Information provided:
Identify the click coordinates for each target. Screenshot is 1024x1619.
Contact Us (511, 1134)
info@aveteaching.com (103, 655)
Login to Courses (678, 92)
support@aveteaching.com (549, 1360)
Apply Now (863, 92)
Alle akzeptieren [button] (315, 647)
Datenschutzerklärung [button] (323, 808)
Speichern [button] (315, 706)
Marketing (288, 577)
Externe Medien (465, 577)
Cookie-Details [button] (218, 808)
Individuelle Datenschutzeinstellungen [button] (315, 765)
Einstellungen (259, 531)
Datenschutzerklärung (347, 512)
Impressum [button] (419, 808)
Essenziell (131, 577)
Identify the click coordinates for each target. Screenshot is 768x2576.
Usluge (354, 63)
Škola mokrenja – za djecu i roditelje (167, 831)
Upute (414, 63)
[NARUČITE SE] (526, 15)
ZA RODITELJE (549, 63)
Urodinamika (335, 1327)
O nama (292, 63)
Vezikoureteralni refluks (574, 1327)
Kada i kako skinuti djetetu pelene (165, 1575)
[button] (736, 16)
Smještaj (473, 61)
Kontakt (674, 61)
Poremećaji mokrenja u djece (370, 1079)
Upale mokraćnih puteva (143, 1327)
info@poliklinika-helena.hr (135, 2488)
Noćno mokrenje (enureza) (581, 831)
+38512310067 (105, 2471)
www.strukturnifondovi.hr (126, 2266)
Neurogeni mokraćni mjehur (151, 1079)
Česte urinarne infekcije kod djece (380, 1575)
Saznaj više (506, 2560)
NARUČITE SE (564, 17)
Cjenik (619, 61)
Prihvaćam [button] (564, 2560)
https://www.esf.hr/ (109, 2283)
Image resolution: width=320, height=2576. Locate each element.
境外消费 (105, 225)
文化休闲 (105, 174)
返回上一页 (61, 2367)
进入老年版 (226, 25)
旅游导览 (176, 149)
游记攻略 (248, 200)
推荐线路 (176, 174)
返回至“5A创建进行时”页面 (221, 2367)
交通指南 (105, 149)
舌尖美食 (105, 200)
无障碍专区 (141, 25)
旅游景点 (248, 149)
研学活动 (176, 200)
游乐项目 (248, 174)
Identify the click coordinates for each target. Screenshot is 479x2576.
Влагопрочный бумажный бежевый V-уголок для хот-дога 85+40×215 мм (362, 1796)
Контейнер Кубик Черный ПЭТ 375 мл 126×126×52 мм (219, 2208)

Your task:
Copy all of the items above line for line, without changing anything.

The completed task:
Identify the click coordinates for each target. Screenshot is 1024x1619.
Contact Us (511, 1134)
info@aveteaching.com (103, 655)
Login to Courses (678, 92)
support@aveteaching.com (549, 1360)
Apply Now (863, 92)
Alle akzeptieren [button] (315, 647)
Datenschutzerklärung [button] (323, 808)
Speichern [button] (315, 706)
Marketing (288, 577)
Externe Medien (465, 577)
Cookie-Details [button] (218, 808)
Individuelle Datenschutzeinstellungen [button] (315, 765)
Einstellungen (259, 531)
Datenschutzerklärung (347, 512)
Impressum [button] (419, 808)
Essenziell (131, 577)
Identify the click coordinates for each target. Screenshot is 768x2576.
Usluge (354, 63)
Škola mokrenja – za djecu i roditelje (167, 831)
Upute (414, 63)
[NARUČITE SE] (526, 15)
ZA RODITELJE (549, 63)
Urodinamika (335, 1327)
O nama (292, 63)
Vezikoureteralni refluks (574, 1327)
Kada i kako skinuti djetetu pelene (165, 1575)
[button] (736, 16)
Smještaj (473, 61)
Kontakt (674, 61)
Poremećaji mokrenja u djece (370, 1079)
Upale mokraćnih puteva (143, 1327)
info@poliklinika-helena.hr (135, 2488)
Noćno mokrenje (enureza) (581, 831)
+38512310067 (105, 2471)
www.strukturnifondovi.hr (126, 2266)
Neurogeni mokraćni mjehur (151, 1079)
Česte urinarne infekcije kod djece (380, 1575)
Saznaj više (506, 2560)
NARUČITE SE (564, 17)
Cjenik (619, 61)
Prihvaćam [button] (564, 2560)
https://www.esf.hr/ (109, 2283)
Image resolution: width=320, height=2576. Locate each element.
境外消费 (105, 225)
文化休闲 (105, 174)
返回上一页 (61, 2367)
进入老年版 (226, 25)
旅游导览 (176, 149)
游记攻略 (248, 200)
推荐线路 (176, 174)
返回至“5A创建进行时”页面 (221, 2367)
交通指南 (105, 149)
舌尖美食 (105, 200)
无障碍专区 (141, 25)
旅游景点 (248, 149)
研学活动 (176, 200)
游乐项目 (248, 174)
Identify the click coordinates for each target. Screenshot is 479x2576.
Влагопрочный бумажный бежевый V-уголок для хот-дога 85+40×215 мм (362, 1796)
Контейнер Кубик Черный ПЭТ 375 мл 126×126×52 мм (219, 2208)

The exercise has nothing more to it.